Date: November 15, 2019
Source: University of Exeter
Chaotic mobs of jackdaws suddenly get organised once enough birds join in, new research shows.
The birds form mobs to drive away predators near their nests, and are initially disordered.
But the new study, by biologists at the University of Exeter, physicists at Stanford University and computer scientists from Simon Fraser University in Canada, shows a dramatic switch to "ordered motion" once the group reaches a certain density.
The study also reveals that jackdaws follow different rules when mobbing predators than when flying to winter roosts.
"Traditionally, it is thought that flocking -- and other collective behaviour like swarms, fish schools and human crowds -- occurs when each individual follows an identical set of rules to every other in the group," said Dr Alex Thornton, of the Centre for Ecology and Conservation on Exeter's Penryn Campus in Cornwall.
"This study shows that these rules are actually flexible.

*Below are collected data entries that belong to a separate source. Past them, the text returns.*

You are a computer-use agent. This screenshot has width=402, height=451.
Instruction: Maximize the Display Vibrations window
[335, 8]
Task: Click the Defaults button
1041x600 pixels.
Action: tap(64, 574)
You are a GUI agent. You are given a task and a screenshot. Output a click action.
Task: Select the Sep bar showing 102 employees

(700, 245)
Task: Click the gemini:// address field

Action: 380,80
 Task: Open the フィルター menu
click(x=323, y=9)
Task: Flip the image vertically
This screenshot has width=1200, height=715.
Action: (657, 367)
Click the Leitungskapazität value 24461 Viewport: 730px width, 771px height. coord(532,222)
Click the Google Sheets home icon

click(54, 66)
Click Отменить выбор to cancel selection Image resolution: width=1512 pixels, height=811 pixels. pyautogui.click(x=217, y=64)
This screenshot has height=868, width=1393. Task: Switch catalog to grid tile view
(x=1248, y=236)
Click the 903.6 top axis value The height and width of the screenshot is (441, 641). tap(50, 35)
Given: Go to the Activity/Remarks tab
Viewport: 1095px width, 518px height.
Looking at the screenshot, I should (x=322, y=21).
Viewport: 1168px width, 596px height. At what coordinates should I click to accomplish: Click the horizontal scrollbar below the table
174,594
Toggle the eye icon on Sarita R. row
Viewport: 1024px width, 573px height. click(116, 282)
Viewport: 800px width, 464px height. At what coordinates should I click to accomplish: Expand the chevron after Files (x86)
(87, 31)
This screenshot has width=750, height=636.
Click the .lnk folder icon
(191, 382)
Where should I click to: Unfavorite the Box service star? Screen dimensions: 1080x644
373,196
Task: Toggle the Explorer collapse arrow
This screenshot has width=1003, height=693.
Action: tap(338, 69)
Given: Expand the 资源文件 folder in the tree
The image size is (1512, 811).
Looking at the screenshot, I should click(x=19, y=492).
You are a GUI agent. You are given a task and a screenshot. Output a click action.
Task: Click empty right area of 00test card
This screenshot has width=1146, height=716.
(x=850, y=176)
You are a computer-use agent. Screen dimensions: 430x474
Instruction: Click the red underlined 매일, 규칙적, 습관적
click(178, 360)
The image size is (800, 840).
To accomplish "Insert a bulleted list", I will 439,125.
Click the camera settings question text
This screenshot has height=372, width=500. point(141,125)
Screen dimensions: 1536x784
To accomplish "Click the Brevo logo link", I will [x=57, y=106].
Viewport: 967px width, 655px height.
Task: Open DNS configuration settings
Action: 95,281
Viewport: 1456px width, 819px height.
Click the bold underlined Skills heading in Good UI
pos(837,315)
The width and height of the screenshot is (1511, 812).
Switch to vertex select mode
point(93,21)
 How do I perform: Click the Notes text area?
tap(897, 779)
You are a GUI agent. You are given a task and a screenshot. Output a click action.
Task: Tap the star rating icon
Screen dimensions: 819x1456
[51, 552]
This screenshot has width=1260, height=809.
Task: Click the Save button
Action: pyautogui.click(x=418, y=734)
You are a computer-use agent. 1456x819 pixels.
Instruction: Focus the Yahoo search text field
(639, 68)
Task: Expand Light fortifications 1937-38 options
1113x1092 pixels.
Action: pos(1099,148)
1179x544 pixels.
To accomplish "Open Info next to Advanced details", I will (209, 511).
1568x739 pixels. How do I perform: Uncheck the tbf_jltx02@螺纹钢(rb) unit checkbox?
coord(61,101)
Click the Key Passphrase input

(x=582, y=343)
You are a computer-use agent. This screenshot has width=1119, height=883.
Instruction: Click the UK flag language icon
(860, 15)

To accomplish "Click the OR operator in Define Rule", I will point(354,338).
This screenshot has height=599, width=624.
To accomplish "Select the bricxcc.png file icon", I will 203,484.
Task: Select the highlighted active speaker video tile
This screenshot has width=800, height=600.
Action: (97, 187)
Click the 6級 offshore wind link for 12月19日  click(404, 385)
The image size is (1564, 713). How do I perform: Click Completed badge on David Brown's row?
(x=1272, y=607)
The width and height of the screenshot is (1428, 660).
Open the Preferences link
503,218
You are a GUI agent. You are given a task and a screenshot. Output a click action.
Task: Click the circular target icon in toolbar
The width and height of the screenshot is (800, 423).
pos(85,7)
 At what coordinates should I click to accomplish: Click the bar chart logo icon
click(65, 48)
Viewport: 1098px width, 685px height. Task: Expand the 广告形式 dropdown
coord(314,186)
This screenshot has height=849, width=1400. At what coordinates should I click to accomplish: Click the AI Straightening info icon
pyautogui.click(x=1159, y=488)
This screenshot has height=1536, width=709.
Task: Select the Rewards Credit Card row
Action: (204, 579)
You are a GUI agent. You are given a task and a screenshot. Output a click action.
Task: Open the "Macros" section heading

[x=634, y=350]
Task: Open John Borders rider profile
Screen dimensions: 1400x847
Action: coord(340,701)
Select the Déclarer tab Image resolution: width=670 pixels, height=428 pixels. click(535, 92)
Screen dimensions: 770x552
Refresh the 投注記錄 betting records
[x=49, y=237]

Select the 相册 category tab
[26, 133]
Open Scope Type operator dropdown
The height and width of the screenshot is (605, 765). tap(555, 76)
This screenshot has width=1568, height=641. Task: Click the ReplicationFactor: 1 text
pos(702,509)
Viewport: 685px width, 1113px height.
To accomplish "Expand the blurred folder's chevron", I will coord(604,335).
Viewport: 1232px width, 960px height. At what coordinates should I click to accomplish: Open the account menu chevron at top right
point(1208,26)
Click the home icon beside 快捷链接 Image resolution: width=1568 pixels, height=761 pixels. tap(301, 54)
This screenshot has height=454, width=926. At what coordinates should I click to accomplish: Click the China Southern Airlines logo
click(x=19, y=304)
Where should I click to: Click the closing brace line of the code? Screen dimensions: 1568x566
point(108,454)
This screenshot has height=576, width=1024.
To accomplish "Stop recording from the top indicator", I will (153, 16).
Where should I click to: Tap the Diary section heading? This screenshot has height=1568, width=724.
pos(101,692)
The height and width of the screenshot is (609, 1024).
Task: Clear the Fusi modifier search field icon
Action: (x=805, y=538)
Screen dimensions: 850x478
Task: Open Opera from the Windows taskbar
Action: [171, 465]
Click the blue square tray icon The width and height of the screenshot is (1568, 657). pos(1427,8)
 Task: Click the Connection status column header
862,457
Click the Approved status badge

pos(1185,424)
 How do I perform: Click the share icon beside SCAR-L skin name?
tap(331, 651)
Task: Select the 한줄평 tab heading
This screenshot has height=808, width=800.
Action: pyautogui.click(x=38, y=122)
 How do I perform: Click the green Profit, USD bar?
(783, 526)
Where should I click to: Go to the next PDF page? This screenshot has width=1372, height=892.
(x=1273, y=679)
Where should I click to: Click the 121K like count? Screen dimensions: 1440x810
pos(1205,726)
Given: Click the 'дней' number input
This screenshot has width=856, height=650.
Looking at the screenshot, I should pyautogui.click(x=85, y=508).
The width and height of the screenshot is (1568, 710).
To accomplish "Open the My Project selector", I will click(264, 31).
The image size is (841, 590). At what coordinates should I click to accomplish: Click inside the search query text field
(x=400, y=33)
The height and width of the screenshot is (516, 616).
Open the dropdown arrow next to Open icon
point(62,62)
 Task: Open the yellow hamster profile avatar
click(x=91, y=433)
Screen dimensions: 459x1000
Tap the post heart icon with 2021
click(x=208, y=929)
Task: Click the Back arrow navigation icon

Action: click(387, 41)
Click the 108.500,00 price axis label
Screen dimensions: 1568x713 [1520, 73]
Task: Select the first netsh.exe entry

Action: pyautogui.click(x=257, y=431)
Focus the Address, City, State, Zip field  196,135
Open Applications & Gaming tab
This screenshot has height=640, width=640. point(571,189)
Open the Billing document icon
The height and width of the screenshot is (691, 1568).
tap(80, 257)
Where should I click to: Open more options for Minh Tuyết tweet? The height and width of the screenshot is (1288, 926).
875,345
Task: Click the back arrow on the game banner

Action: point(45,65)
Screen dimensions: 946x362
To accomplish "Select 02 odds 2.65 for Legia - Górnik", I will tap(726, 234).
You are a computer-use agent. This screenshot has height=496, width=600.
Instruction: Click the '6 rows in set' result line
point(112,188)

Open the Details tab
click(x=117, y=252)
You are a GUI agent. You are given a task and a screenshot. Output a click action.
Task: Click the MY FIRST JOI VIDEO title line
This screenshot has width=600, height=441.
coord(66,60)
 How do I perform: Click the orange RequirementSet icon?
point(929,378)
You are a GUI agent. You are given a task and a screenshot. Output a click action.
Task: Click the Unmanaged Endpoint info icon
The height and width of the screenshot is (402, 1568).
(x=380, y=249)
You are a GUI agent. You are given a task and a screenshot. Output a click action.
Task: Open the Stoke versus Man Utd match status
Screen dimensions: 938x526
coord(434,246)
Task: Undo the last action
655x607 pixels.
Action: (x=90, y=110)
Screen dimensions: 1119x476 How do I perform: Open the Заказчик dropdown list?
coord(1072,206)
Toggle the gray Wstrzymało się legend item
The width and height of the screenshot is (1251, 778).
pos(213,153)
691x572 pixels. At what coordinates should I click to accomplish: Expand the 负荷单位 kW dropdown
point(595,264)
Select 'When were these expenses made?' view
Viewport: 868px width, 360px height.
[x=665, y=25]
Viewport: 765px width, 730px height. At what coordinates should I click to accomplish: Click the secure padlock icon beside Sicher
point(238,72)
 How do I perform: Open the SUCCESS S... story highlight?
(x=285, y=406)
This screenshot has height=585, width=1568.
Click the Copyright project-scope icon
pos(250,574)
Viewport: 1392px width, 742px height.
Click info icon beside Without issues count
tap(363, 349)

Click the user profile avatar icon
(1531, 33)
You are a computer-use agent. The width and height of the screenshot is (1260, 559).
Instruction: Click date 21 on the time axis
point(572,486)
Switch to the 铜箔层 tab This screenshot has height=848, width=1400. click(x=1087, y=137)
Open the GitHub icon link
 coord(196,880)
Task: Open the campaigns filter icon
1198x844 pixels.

"When flying to their winter roosts, jackdaws follow what we call 'topological rules' -- meaning that they respond to the movements of a fixed number of neighbours, and groups remain ordered regardless of how many birds are flying together.
"When mobbing a predator, however, the jackdaws instead use 'metric rules' where they respond to all the neighbours that are within a given distance. Here, we see order emerging from chaos.
"Jackdaws issue an alarm call to draw other birds to the mob, and at first these groups are completely disordered.